WHAT THIS EXERCISE ASKS:
A - Reproduce word for word the part of the blog post about the Quantum Marketplace sketch below that falls between "I had a couple" and "the lower right.", inclusive.
B - Carry the blog post about the Quantum Marketplace sketch further, picking up right after its final sentence.

READING PASSAGE:
★ ★ ★ ★

Monday, May 18, 2015

Quantum Marketplace


I've been struggling with this sketch for a couple days.  The pigment spill exercise is from a Mother's Day visit with my daughter, where we sat outside on the lawn and worked our respective creativity.  She did her magic with silver, and I distractedly dribbled paint on wet paper.  Somehow the colors didn't work as well as I would've liked (perhaps they dried too quickly in the warm air), but that disappointment only gives me permission to play freely with it, then.  After all, it's already messed up, isn't it?  

I had a couple photos from a few years ago, when Jim and I visited Seattle for the day.  We'd wandered around the Pike Place Market and I took a couple shots of a fruit vendor offering slices of perhaps mango to passersby (not sure, I didn't take one).  I've been itching to use the figure in some sketch, so the sumptuous fruit displays made a great perspective lead-in, focusing on him.  I thought I'd just weave the scene around and in between the pigment blooms, eventually creating a Twilight Zone-ish bleed-through between realities.  Though the sketch is busier and more visually confusing than I prefer, I love the way it looks like reality rips and boils away amongst the seemingly normal marketplace activity.  Especially the dissolving of the fruit table on the lower right.

★ ★ ★ ★

EXCERPTED RECORDS:
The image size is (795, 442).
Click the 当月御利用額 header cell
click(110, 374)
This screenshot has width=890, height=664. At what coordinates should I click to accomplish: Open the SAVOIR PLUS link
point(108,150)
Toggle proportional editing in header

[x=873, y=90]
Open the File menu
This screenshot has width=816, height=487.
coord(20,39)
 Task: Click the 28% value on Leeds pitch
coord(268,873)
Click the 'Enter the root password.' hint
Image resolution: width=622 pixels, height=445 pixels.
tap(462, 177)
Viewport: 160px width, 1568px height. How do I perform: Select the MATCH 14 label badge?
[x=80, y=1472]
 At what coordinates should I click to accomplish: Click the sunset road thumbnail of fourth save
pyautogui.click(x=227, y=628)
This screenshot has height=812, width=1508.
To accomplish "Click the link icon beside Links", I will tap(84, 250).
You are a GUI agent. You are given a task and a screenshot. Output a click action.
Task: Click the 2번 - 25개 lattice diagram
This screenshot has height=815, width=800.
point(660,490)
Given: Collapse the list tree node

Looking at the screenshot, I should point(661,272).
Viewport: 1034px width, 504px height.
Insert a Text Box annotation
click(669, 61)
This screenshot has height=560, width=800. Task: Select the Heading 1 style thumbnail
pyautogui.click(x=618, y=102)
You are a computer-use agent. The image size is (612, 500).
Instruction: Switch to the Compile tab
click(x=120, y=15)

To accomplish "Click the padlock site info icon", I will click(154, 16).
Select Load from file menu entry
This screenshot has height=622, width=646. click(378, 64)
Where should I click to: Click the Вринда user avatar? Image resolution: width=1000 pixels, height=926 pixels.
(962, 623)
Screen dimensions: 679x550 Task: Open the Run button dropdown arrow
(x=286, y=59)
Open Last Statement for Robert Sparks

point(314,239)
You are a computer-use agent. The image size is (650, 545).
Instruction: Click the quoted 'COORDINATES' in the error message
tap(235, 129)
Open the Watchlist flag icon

★ ★ ★ ★

ANSWERS TO THE EXERCISE:
A -
I had a couple photos from a few years ago, when Jim and I visited Seattle for the day.  We'd wandered around the Pike Place Market and I took a couple shots of a fruit vendor offering slices of perhaps mango to passersby (not sure, I didn't take one).  I've been itching to use the figure in some sketch, so the sumptuous fruit displays made a great perspective lead-in, focusing on him.  I thought I'd just weave the scene around and in between the pigment blooms, eventually creating a Twilight Zone-ish bleed-through between realities.  Though the sketch is busier and more visually confusing than I prefer, I love the way it looks like reality rips and boils away amongst the seemingly normal marketplace activity.  Especially the dissolving of the fruit table on the lower right.

B -
Wednesday, May 13, 2015

Curbside Horticulture, 5th Avenue


The colors and vibrancy of vegetation this Spring is eye-popping.  How could anyone not be out sketching, painting or photographing? I accompanied Jim to his physical therapy appointment for his vertigo problem, at the clinic in town.  Sitting in the waiting room, I had a clear view out the big windows, my little watercolor palette, a water brush and a little square of watercolor paper nearby in my kit.  They practically crawled out and shoved themselves into my hands.  

Next Winter, along about January, I'll pull this out and remember the glow of sun through the tulips and new leaves.  Purple shadows spilling across pavement.

Sunday, May 3, 2015

A Little Devotional Humor


Digging through a dusty old box with brochures and old photos from the '90s, I pulled out this snapshot that Neil, my previous husband, had done of three clay monk sculptures I had finished painting.  They were drying outside, getting ready to be shipped to my fave gallery (Trios in Solana Beach, CA), nearly twenty years ago.  I still love the way they seemed to be sharing a quiet joke between them.  I wonder where all those sweet little dudes are now.  Sometimes I really miss them.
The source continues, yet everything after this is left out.